• [Exercise data]:
►
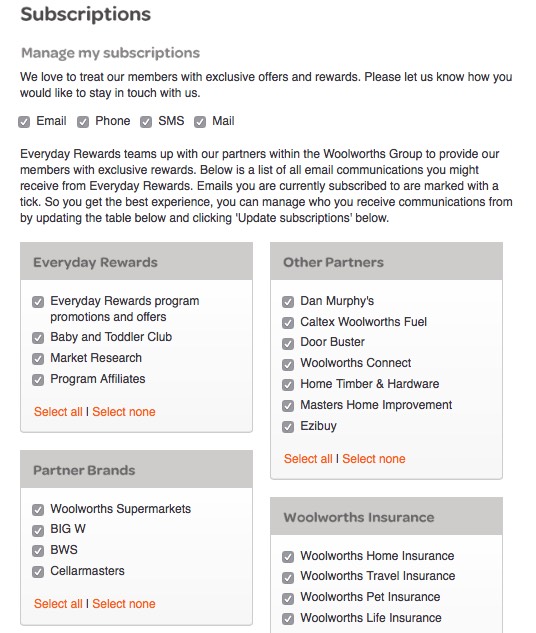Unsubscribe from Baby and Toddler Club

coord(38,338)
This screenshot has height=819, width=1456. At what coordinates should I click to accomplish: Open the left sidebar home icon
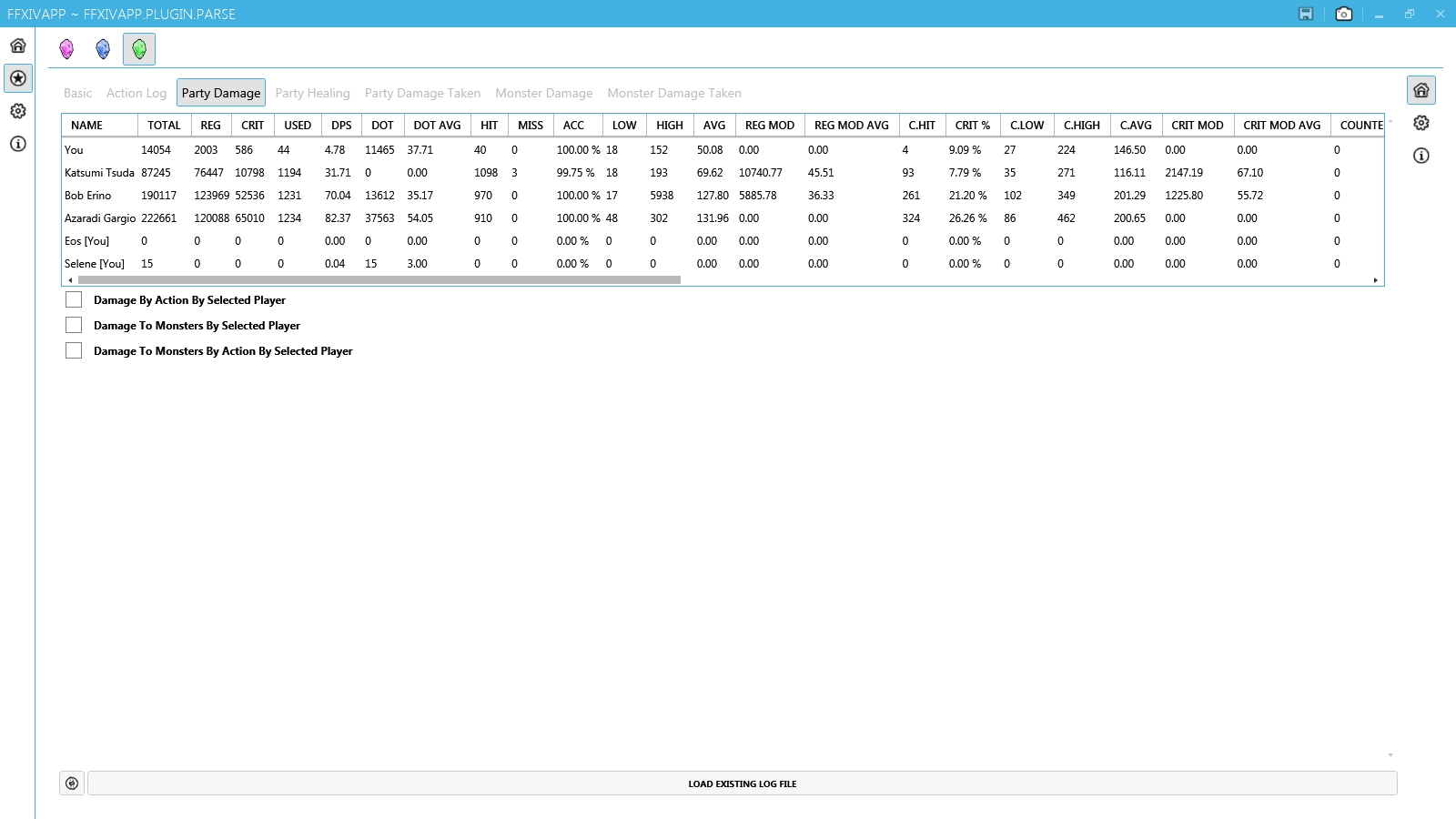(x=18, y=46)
◄
►
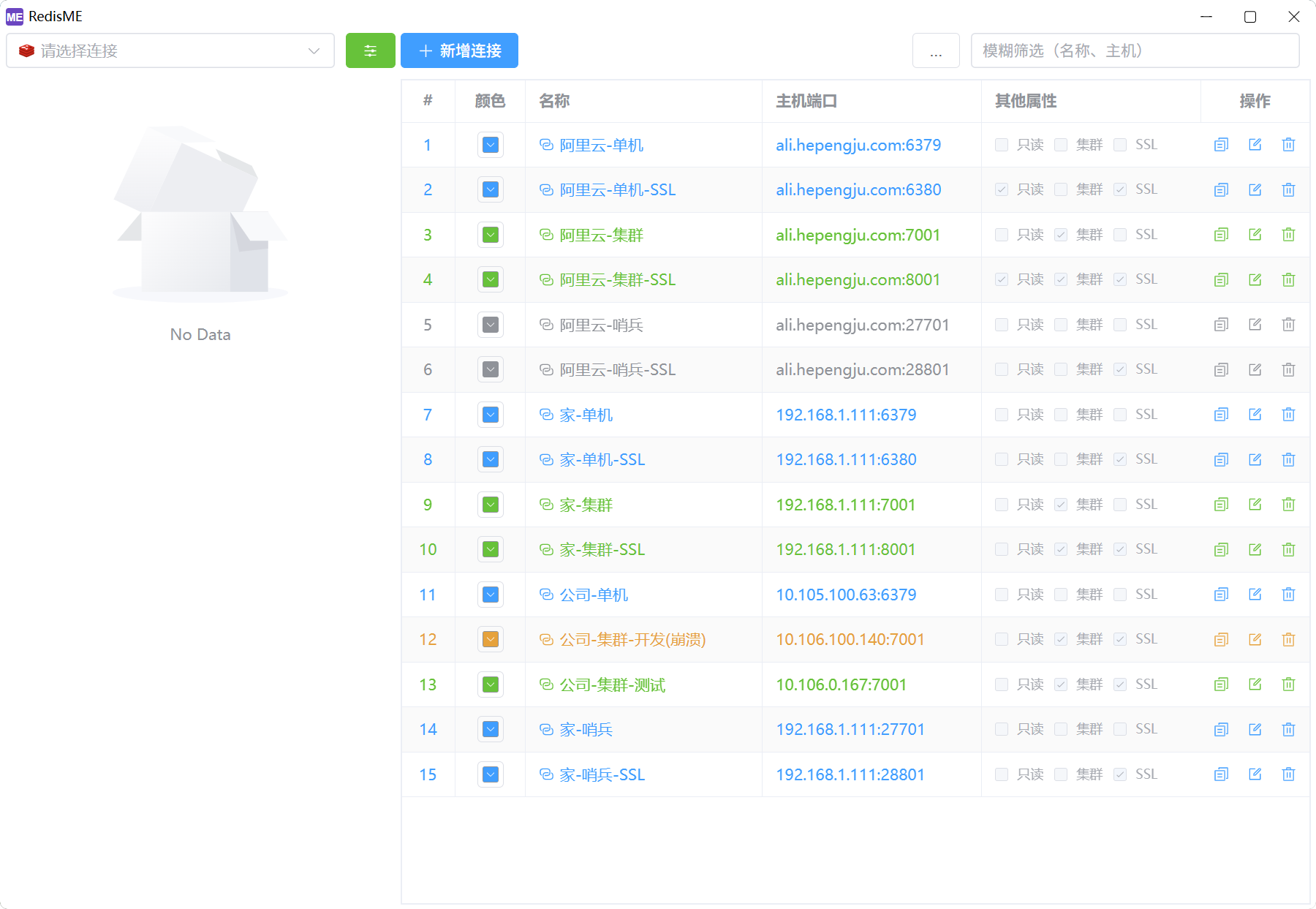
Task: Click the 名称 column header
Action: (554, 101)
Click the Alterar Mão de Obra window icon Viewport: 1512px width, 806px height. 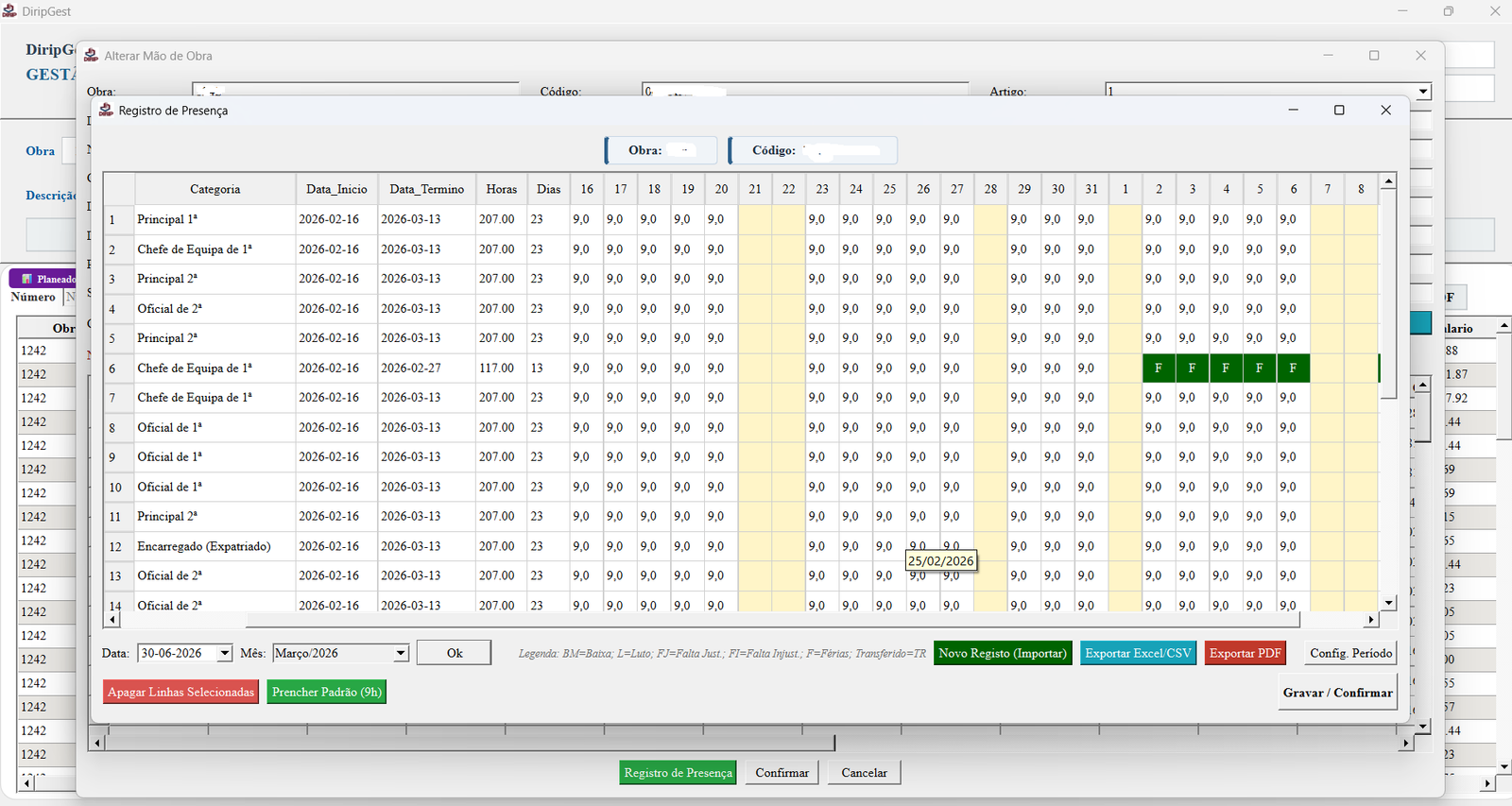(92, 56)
◄
• [Stated problem]:
Turn the lines above into a numbered list, starting at the line that contains "This screenshot has" and ending after the line that contains "(x=18, y=46)", with blank lines dropped. Leave the pictures out.

• [Answer in full]:
1. This screenshot has height=819, width=1456. At what coordinates should I click to accomplish: Open the left sidebar home icon
2. (x=18, y=46)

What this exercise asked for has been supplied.